◆ **Data for processing**
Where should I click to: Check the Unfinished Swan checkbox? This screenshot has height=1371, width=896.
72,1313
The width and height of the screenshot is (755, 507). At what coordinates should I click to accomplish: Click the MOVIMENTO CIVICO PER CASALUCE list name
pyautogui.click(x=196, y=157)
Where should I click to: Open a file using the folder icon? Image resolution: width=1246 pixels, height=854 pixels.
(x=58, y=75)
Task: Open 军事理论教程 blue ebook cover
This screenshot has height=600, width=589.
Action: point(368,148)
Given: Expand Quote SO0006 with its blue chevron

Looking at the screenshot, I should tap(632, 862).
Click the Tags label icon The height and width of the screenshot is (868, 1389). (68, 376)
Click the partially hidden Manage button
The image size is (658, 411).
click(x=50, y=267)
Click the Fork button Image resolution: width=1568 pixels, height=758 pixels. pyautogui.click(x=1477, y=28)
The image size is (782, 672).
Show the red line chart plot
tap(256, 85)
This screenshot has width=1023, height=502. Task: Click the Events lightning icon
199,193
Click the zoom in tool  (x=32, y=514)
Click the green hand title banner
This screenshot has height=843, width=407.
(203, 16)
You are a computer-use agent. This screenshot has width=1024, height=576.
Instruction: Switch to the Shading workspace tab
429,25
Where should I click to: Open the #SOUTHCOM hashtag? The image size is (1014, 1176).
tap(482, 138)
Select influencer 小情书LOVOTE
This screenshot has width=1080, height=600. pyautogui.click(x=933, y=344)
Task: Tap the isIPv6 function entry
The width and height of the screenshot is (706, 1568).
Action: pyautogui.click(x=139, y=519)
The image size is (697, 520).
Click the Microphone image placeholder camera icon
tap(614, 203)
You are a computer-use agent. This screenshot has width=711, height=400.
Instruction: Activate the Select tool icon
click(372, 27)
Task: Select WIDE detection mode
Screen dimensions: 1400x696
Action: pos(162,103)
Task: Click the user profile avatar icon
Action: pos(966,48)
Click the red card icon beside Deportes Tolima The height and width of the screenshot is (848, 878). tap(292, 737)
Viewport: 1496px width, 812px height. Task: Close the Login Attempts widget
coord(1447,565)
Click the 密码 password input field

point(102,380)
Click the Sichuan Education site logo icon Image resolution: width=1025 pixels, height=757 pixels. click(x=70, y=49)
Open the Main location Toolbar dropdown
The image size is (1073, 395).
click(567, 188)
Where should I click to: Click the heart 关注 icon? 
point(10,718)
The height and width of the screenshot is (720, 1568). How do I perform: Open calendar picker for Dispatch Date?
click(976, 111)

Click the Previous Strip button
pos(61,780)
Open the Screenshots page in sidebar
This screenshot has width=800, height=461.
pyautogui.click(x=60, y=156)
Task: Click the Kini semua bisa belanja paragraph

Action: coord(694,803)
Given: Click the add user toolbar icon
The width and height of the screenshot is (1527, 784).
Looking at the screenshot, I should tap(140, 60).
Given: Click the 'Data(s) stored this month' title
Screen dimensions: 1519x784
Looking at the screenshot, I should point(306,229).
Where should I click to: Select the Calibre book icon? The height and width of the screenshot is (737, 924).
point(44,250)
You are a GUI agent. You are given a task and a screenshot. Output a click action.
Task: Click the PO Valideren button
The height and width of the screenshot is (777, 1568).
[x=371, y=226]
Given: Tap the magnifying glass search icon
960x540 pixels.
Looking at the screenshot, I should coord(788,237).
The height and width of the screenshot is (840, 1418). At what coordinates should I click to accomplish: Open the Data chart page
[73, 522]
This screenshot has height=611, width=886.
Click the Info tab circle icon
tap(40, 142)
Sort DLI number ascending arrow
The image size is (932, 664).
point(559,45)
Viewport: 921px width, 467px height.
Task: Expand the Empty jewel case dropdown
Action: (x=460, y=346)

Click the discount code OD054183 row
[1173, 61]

◆ **Work task**
Repeat all the records without altering a single word.

◆ **Your response**
Where should I click to: Check the Unfinished Swan checkbox? This screenshot has height=1371, width=896.
72,1313
The width and height of the screenshot is (755, 507). At what coordinates should I click to accomplish: Click the MOVIMENTO CIVICO PER CASALUCE list name
pyautogui.click(x=196, y=157)
Where should I click to: Open a file using the folder icon? Image resolution: width=1246 pixels, height=854 pixels.
(x=58, y=75)
Task: Open 军事理论教程 blue ebook cover
This screenshot has height=600, width=589.
Action: point(368,148)
Given: Expand Quote SO0006 with its blue chevron

Looking at the screenshot, I should tap(632, 862).
Click the Tags label icon The height and width of the screenshot is (868, 1389). (68, 376)
Click the partially hidden Manage button
The image size is (658, 411).
click(x=50, y=267)
Click the Fork button Image resolution: width=1568 pixels, height=758 pixels. pyautogui.click(x=1477, y=28)
The image size is (782, 672).
Show the red line chart plot
tap(256, 85)
This screenshot has width=1023, height=502. Task: Click the Events lightning icon
199,193
Click the zoom in tool  (x=32, y=514)
Click the green hand title banner
This screenshot has height=843, width=407.
(203, 16)
You are a computer-use agent. This screenshot has width=1024, height=576.
Instruction: Switch to the Shading workspace tab
429,25
Where should I click to: Open the #SOUTHCOM hashtag? The image size is (1014, 1176).
tap(482, 138)
Select influencer 小情书LOVOTE
This screenshot has width=1080, height=600. pyautogui.click(x=933, y=344)
Task: Tap the isIPv6 function entry
The width and height of the screenshot is (706, 1568).
Action: pyautogui.click(x=139, y=519)
The image size is (697, 520).
Click the Microphone image placeholder camera icon
tap(614, 203)
You are a computer-use agent. This screenshot has width=711, height=400.
Instruction: Activate the Select tool icon
click(372, 27)
Task: Select WIDE detection mode
Screen dimensions: 1400x696
Action: pos(162,103)
Task: Click the user profile avatar icon
Action: pos(966,48)
Click the red card icon beside Deportes Tolima The height and width of the screenshot is (848, 878). tap(292, 737)
Viewport: 1496px width, 812px height. Task: Close the Login Attempts widget
coord(1447,565)
Click the 密码 password input field

point(102,380)
Click the Sichuan Education site logo icon Image resolution: width=1025 pixels, height=757 pixels. click(x=70, y=49)
Open the Main location Toolbar dropdown
The image size is (1073, 395).
click(567, 188)
Where should I click to: Click the heart 关注 icon? 
point(10,718)
The height and width of the screenshot is (720, 1568). How do I perform: Open calendar picker for Dispatch Date?
click(976, 111)

Click the Previous Strip button
pos(61,780)
Open the Screenshots page in sidebar
This screenshot has width=800, height=461.
pyautogui.click(x=60, y=156)
Task: Click the Kini semua bisa belanja paragraph

Action: coord(694,803)
Given: Click the add user toolbar icon
The width and height of the screenshot is (1527, 784).
Looking at the screenshot, I should tap(140, 60).
Given: Click the 'Data(s) stored this month' title
Screen dimensions: 1519x784
Looking at the screenshot, I should point(306,229).
Where should I click to: Select the Calibre book icon? The height and width of the screenshot is (737, 924).
point(44,250)
You are a GUI agent. You are given a task and a screenshot. Output a click action.
Task: Click the PO Valideren button
The height and width of the screenshot is (777, 1568).
[x=371, y=226]
Given: Tap the magnifying glass search icon
960x540 pixels.
Looking at the screenshot, I should coord(788,237).
The height and width of the screenshot is (840, 1418). At what coordinates should I click to accomplish: Open the Data chart page
[73, 522]
This screenshot has height=611, width=886.
Click the Info tab circle icon
tap(40, 142)
Sort DLI number ascending arrow
The image size is (932, 664).
point(559,45)
Viewport: 921px width, 467px height.
Task: Expand the Empty jewel case dropdown
Action: (x=460, y=346)

Click the discount code OD054183 row
[1173, 61]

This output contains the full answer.